Speaker Identification Via the Relation Network: a Meta-Learning Method

Konferenz: ICETIS 2022 - 7th International Conference on Electronic Technology and Information Science
21.01.2022 - 23.01.2022 in Harbin, China

Tagungsband: ICETIS 2022

Seiten: 7Sprache: EnglischTyp: PDF

Autoren:
Li, Yarong; Ke, Xianxin; Ping, Hu (School of Mechanical and Electrical Engineering and Automation, Shanghai University, Shanghai, China)

Inhalt:
Speaker identification(SI) can be categorized as closed-set and open-set according to the characteristics of data set. For the latter, the label space of the test phase and the training phase is disjoint.

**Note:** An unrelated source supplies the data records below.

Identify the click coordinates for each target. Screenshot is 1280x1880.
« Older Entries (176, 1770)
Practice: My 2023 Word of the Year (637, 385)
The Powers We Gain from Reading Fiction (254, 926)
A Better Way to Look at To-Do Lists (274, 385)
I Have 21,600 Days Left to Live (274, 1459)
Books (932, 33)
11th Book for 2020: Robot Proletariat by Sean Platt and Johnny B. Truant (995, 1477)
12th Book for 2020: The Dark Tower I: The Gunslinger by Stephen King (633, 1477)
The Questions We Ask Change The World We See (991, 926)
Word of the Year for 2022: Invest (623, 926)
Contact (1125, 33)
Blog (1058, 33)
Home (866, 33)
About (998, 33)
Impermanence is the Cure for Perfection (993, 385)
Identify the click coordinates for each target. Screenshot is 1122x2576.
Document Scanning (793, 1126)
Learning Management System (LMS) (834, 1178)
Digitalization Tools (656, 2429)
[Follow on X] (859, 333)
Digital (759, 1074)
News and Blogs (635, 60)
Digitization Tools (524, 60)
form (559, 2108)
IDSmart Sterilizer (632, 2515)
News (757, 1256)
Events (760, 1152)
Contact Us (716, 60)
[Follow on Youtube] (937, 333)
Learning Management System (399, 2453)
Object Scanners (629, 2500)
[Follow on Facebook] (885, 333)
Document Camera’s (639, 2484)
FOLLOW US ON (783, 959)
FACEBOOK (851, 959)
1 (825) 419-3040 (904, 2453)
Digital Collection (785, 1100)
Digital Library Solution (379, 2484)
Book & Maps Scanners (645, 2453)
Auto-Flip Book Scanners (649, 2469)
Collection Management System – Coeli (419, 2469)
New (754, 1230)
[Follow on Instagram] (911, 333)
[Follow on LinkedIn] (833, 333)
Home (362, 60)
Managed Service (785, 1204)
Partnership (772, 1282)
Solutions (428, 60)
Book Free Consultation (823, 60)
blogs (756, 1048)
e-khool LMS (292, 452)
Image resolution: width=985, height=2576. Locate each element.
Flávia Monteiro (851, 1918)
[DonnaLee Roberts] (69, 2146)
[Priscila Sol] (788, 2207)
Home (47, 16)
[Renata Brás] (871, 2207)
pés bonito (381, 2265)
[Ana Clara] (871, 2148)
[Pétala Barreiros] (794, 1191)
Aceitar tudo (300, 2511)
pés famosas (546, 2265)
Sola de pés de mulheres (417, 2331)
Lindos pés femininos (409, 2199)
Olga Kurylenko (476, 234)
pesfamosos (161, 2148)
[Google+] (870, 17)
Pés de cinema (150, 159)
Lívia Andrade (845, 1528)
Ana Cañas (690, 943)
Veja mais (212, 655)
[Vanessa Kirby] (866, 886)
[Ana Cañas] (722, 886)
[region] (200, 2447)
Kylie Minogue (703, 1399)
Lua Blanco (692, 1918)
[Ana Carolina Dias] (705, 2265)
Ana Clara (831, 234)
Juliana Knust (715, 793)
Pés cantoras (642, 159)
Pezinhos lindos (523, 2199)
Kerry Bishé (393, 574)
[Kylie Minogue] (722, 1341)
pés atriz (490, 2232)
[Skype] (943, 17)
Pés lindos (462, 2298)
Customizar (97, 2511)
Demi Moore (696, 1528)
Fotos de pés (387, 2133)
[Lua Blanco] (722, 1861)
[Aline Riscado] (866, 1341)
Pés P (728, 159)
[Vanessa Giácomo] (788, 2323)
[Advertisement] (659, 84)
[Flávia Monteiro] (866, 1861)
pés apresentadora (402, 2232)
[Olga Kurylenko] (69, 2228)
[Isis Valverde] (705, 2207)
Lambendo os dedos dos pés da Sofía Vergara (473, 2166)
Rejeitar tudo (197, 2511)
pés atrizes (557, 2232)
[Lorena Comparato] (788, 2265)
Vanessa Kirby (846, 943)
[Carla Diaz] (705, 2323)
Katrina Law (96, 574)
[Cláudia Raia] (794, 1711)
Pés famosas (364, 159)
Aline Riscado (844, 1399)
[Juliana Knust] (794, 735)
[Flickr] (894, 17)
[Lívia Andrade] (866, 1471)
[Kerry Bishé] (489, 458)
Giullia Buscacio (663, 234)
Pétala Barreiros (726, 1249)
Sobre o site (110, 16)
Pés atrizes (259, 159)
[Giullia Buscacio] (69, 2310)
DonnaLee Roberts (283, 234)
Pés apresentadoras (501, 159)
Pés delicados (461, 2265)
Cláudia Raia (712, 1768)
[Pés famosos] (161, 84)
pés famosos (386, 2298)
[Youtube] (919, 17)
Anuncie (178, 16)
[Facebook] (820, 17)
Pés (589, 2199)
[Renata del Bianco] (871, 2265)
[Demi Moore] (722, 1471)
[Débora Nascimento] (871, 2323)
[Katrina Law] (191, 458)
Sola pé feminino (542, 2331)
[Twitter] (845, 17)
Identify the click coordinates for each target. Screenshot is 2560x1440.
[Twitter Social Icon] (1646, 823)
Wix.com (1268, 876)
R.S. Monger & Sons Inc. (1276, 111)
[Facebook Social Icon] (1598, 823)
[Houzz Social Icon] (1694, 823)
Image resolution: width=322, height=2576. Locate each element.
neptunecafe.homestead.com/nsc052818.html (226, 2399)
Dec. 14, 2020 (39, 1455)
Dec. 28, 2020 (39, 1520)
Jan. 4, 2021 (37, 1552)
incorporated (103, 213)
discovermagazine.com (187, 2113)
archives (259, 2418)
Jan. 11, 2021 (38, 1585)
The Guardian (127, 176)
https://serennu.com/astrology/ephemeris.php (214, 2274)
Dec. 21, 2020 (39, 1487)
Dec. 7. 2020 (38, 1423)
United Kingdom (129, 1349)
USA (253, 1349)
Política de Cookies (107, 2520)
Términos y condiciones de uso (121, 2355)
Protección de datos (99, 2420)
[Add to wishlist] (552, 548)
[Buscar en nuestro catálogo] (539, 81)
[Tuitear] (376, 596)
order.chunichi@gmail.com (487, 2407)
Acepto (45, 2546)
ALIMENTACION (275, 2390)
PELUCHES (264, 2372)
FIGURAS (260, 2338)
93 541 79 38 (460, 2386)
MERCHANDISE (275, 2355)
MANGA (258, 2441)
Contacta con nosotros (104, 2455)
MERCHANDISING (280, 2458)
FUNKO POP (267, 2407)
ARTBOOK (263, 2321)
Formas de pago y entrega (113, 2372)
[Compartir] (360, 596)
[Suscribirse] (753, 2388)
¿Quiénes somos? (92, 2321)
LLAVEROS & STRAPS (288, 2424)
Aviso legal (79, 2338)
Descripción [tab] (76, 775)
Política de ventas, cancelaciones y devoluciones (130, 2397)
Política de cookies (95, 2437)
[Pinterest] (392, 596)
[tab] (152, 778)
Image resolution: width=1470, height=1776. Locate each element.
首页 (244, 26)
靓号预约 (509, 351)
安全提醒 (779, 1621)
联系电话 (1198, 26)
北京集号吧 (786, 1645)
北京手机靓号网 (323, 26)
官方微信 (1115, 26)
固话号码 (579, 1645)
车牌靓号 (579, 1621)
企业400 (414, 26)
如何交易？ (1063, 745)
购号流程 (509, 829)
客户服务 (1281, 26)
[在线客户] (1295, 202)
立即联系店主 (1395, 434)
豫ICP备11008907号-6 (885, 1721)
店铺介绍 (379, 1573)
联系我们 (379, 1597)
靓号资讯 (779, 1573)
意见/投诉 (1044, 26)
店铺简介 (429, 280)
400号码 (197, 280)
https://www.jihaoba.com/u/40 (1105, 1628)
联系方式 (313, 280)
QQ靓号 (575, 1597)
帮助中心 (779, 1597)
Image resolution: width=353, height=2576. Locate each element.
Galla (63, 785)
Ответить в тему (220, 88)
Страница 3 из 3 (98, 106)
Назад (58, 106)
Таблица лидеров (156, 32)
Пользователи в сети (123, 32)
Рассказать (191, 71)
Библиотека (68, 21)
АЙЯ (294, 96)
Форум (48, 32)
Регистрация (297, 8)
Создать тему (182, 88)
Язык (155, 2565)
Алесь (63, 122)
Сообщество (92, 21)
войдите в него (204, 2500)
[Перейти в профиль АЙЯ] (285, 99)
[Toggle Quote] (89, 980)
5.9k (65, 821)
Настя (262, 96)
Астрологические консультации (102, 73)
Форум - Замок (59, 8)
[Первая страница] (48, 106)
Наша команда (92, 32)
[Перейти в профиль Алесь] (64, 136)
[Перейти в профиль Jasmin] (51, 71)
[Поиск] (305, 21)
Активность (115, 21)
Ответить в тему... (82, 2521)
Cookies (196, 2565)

Essentially, this is a few-shot learning problem. In this study, spectrogram features are obtained from raw audio data, and a convolution-based speaker identification model is trained end-to-end by using spectrogram features within the framework of the relation network (RN), a metalearning based on the deep metric learning method. Our approach is validated on the VoxCeleb2 dataset, and compared with the model with prototypical network loss (PNL) which also leverages meta-learning for speaker identification, RN outperforms PNL and needs less data. In the absence of novel categories, the identification accuracy of the best-trained model can reach 85.44% when there are only 3 support samples in each category and 71.98% when there are only 1 support sample. In addition to demonstrating the effectiveness of this method, we also suggest possible directions for improvement.